Atlanta airport management back then was undecided on whether to privatize security, with DeCosta saying “I would need a great deal more information about what the level of funding would be,” The Atlanta Journal-Constitution reported.

Then in 2016, security wait times ballooned again, hitting hourlong waits during busy periods.
That prompted the then-manager of Hartsfield-Jackson, Miguel Southwell, to say the airport was “giving serious consideration” to privatizing screening unless he saw improvement.
“We have been conducting exhaustive research … weighing the pros and cons” of the idea, Southwell wrote in a letter to TSA at the time.
Yolanda Adrean, the Atlanta City Council’s then-chair of the Transportation Committee overseeing the airport, said at the time she was “open-minded” about privatizing security screening if a “provider can ensure safety and keep our customers’ wait times to a reasonable level.”
Less than a month later, TSA committed to boost staffing, and Southwell backed off his threat.
“If the commitments that are shared with us are met, then we will move forward with the current process, having TSA manage it,” Southwell said.

But later that year, then-Mayor Kasim Reed fired Southwell, saying he was upset about the long waits, along with other factors.
Reed said he discussed privatization with counterparts at San Francisco International.
“We’re going to explore that and see if it’s the best decision,” Reed said at the time.
Security screening, however, remained under TSA.
Hartsfield-Jackson said this week it is not pursuing privatization of security screening and it continues to “work closely with TSA to support safe, secure, and efficient screening operations for our passengers.”
Origins of TSA
Before the Sept. 11, 2001, terrorist attacks, airport security was privatized.
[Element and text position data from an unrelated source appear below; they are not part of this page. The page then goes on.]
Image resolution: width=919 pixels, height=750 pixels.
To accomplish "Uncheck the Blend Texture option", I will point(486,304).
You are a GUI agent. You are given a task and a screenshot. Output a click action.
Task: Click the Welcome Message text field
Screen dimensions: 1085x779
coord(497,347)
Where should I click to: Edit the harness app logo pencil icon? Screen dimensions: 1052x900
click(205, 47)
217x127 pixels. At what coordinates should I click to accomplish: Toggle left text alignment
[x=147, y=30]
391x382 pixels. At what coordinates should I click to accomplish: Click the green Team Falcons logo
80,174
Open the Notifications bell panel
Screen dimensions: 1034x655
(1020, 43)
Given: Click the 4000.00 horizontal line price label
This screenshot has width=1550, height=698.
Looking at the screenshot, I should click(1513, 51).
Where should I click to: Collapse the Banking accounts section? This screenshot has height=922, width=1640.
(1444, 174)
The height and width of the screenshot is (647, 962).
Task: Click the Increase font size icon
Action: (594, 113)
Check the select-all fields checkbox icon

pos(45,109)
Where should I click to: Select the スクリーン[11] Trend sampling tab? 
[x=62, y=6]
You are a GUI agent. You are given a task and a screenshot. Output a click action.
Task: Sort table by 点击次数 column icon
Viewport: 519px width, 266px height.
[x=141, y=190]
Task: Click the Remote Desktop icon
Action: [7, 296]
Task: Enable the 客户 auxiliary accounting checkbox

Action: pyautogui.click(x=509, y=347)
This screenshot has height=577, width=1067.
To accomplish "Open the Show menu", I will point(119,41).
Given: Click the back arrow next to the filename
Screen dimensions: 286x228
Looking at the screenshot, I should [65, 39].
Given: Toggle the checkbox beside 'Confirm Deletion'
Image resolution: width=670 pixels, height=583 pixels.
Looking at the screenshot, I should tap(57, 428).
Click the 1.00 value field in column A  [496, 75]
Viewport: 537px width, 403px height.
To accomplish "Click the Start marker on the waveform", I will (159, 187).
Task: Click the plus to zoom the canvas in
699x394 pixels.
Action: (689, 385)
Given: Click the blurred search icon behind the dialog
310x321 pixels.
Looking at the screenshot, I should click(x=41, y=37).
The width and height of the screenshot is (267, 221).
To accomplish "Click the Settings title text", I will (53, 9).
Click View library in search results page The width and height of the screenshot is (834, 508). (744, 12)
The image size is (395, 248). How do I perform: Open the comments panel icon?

It was contracted out by airlines to security contractors including Atlanta-based Argenbright Security, then a juggernaut that provided screening at 182 airports.
But the failure of airport security to prevent the 9/11 attacks drove the federal takeover of passenger screening and the creation of TSA.

In the decades since, TSA has come under fire for security gaps, failures to detect prohibited items in tests and policies that have frustrated travelers, such as shoe removal requirements, liquids restrictions and other issues.
Project 2025 suggests expanding TSA’s Screening Partnership Program to all airports.
“As part of an effort to shrink federal bureaucracies and bring private-sector know-how to government programs, TSA is ripe for reform,” it says.
But the lapse in funding that has left TSA officers working without pay since Feb. 15 is driven not by TSA, but by a stalemate in Congress and disagreement over funding of a different agency, Immigration and Customs Enforcement.
Arguments amid shutdown
Florida Gov. Ron DeSantis, who has echoed Project 2025 proposals, reposted a comment on the social platform X calling for TSA to be privatized last weekend as TSA lines grew.
He added in his post: “Is there evidence that creating TSA has made air travel safer over the past 25 years? If not, then why not let the airlines and airports handle it? Why give politicians the power to play games with the travel of our people?”

U.S. Sen. Mike Lee, R-Utah, introduced the Abolish TSA Act of 2025 a year ago. It calls for “A plan for the rapid transfer of all aviation security activities and equipment to qualified private screening companies.” Its sole co-sponsor was Sen. Tommy Tuberville, R-Ala., and the bill was referred to a committee with no further action.
Others have voiced opposition to privatizing TSA.
Last year, AFGE posted that privatizing airport security “could compromise security” and that for-profit companies “focus on profits, not security or workers’ well-being.”
“We need to invest in TSA, not destroy it,” AFGE said.